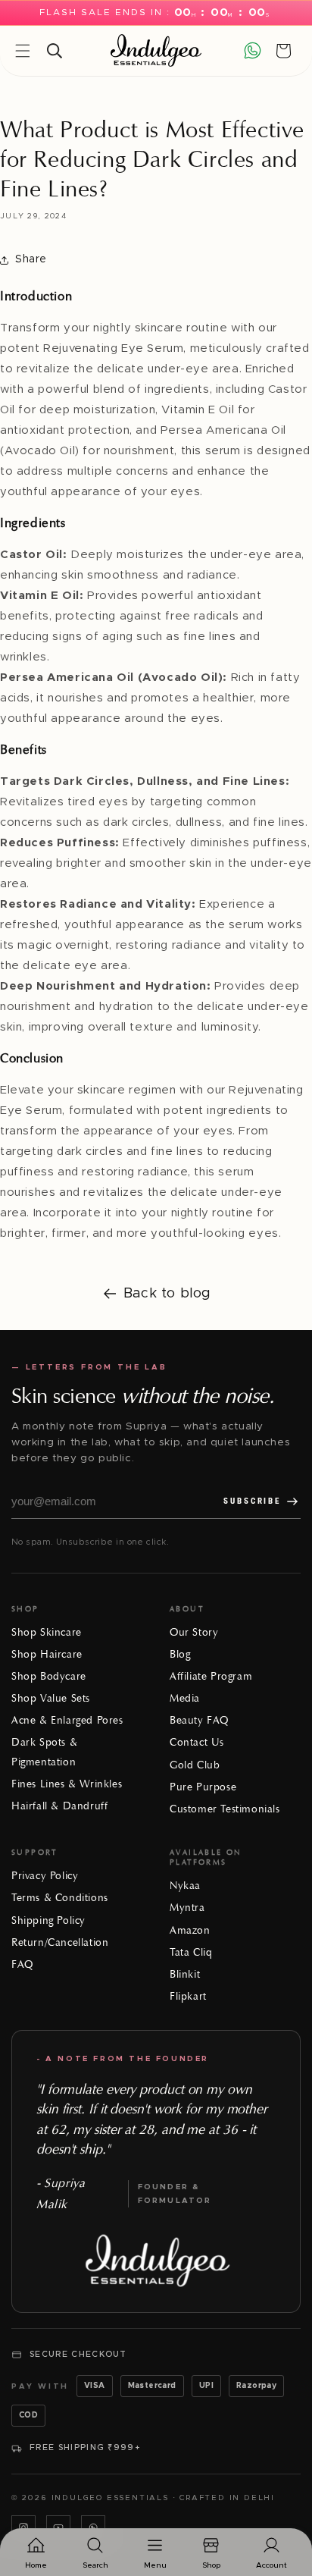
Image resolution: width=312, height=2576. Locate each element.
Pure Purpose (203, 1787)
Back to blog (167, 1294)
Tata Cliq (191, 1952)
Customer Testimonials (225, 1809)
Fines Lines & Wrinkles (66, 1783)
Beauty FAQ (199, 1720)
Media (185, 1698)
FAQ (22, 1964)
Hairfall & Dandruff (59, 1805)
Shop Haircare (47, 1654)
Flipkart (188, 1996)
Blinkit (185, 1974)
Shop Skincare (46, 1632)
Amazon (190, 1930)
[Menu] (22, 50)
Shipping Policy (48, 1920)
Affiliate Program (211, 1676)
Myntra (187, 1907)
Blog (180, 1654)
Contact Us (197, 1742)
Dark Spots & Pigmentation (44, 1752)
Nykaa (185, 1885)
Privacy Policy (44, 1875)
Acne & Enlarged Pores (67, 1720)
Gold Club (195, 1765)
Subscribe (252, 1501)
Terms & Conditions (59, 1897)
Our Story (194, 1632)
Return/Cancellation (59, 1942)
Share (31, 259)
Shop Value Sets (50, 1698)
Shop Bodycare (48, 1676)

> What this task involves: Your response should contain each line of the entries above that holds the string "Shop".

> Reply to the exercise:
Shop Haircare (47, 1654)
Shop Skincare (46, 1632)
Shop Value Sets (50, 1698)
Shop Bodycare (48, 1676)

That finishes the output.